[Opening PROVIDED RECORDS section]

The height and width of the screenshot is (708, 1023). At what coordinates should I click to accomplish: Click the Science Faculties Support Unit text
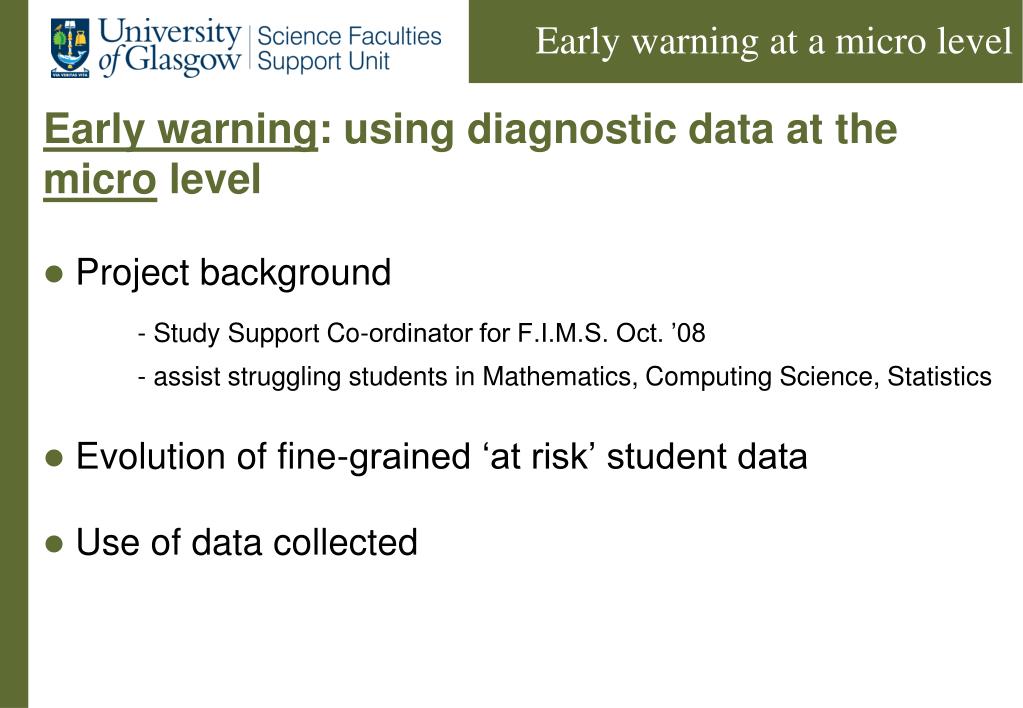pos(349,48)
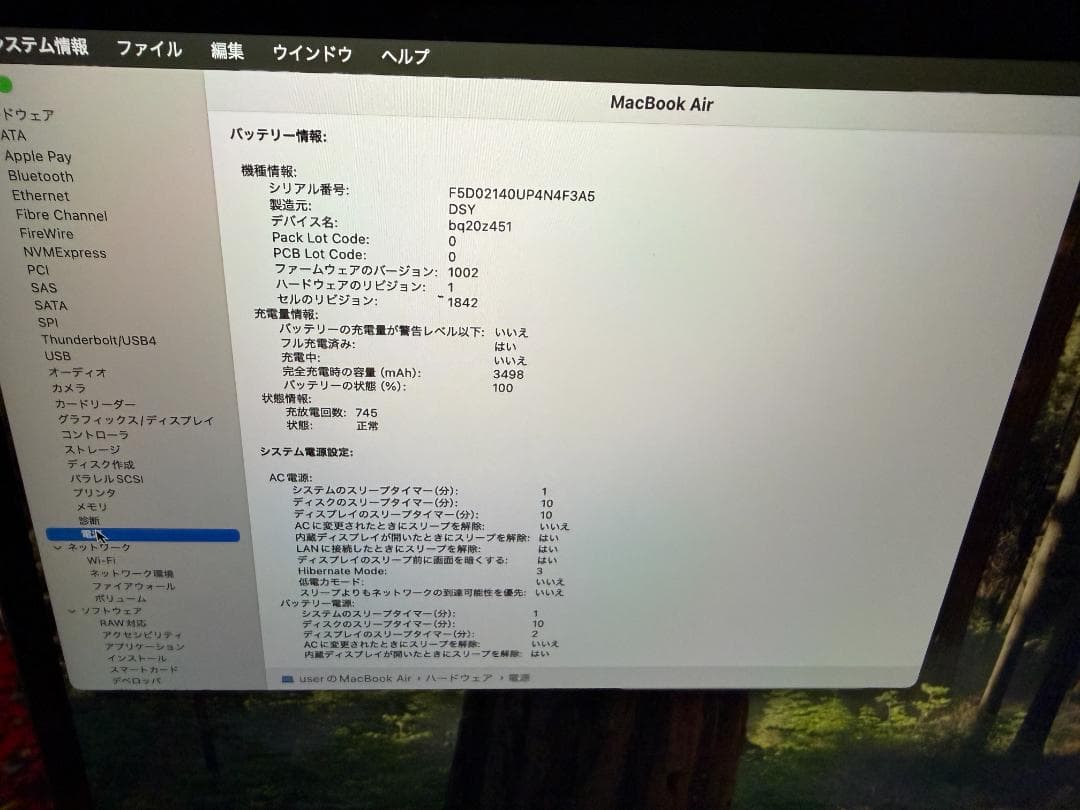Select Bluetooth in the sidebar
The image size is (1080, 810).
41,176
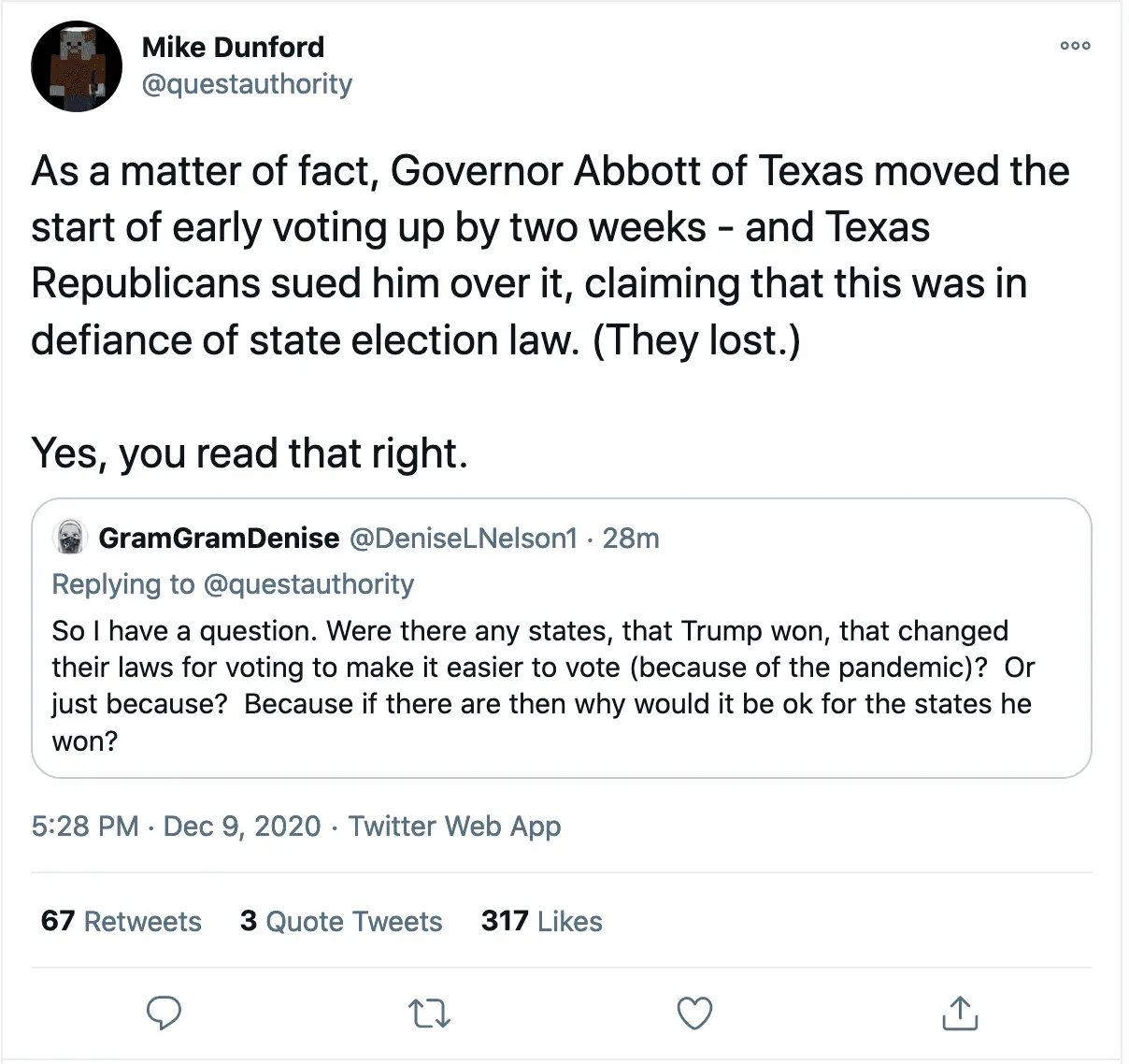Open Mike Dunford display name link
Screen dimensions: 1129x1064
click(x=233, y=47)
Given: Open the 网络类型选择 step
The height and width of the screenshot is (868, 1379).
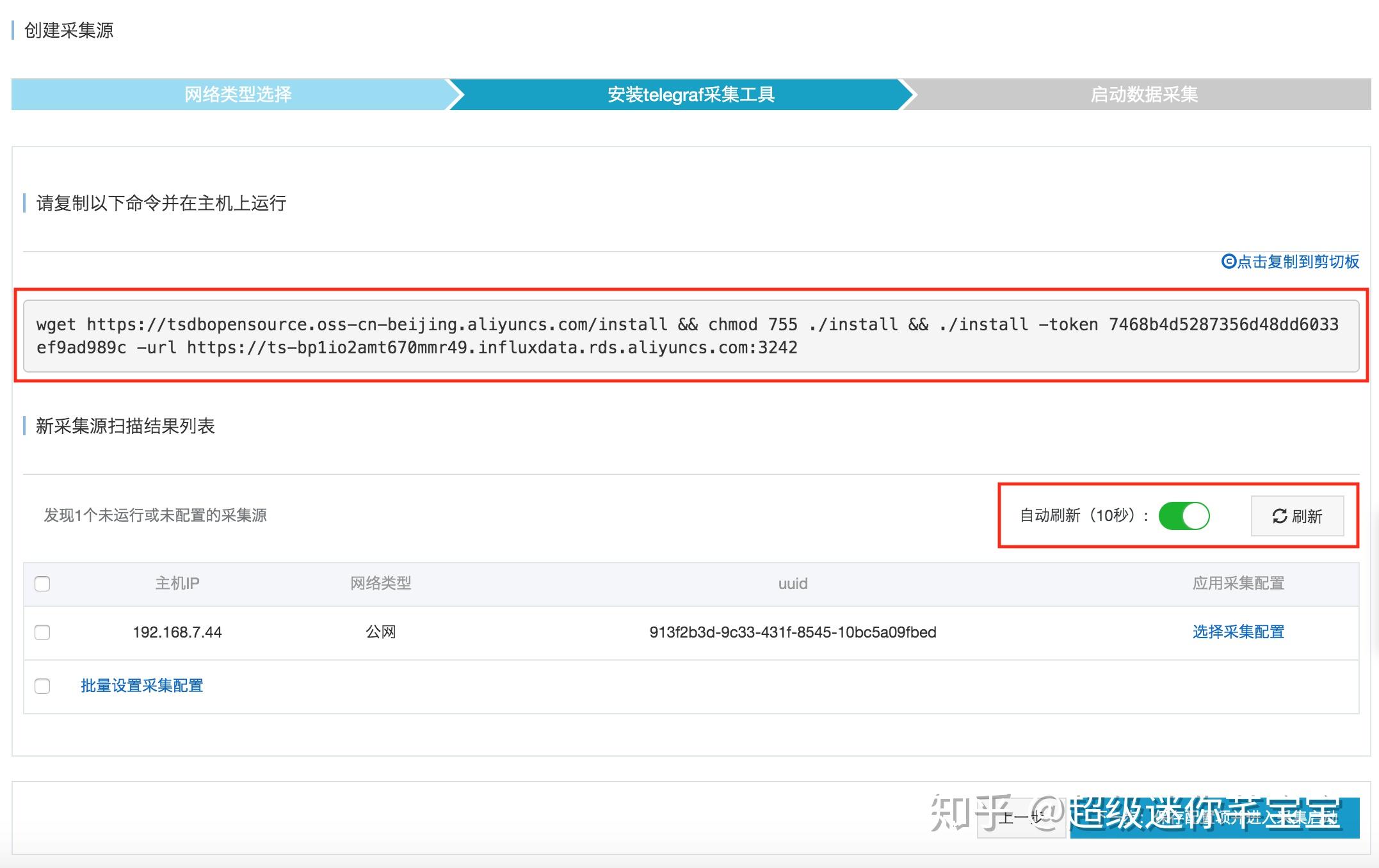Looking at the screenshot, I should 237,95.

[Closing PROVIDED RECORDS section]

TASK TO CARRY OUT:
The entries above are to be repeated in full, except for their pictures.

OUTPUT OF THE TASK:
The height and width of the screenshot is (708, 1023). At what coordinates should I click to accomplish: Click the Science Faculties Support Unit text
pos(349,48)
Select Bluetooth in the sidebar
The image size is (1080, 810).
41,176
Open Mike Dunford display name link
Screen dimensions: 1129x1064
click(x=233, y=47)
Given: Open the 网络类型选择 step
The height and width of the screenshot is (868, 1379).
Looking at the screenshot, I should 237,95.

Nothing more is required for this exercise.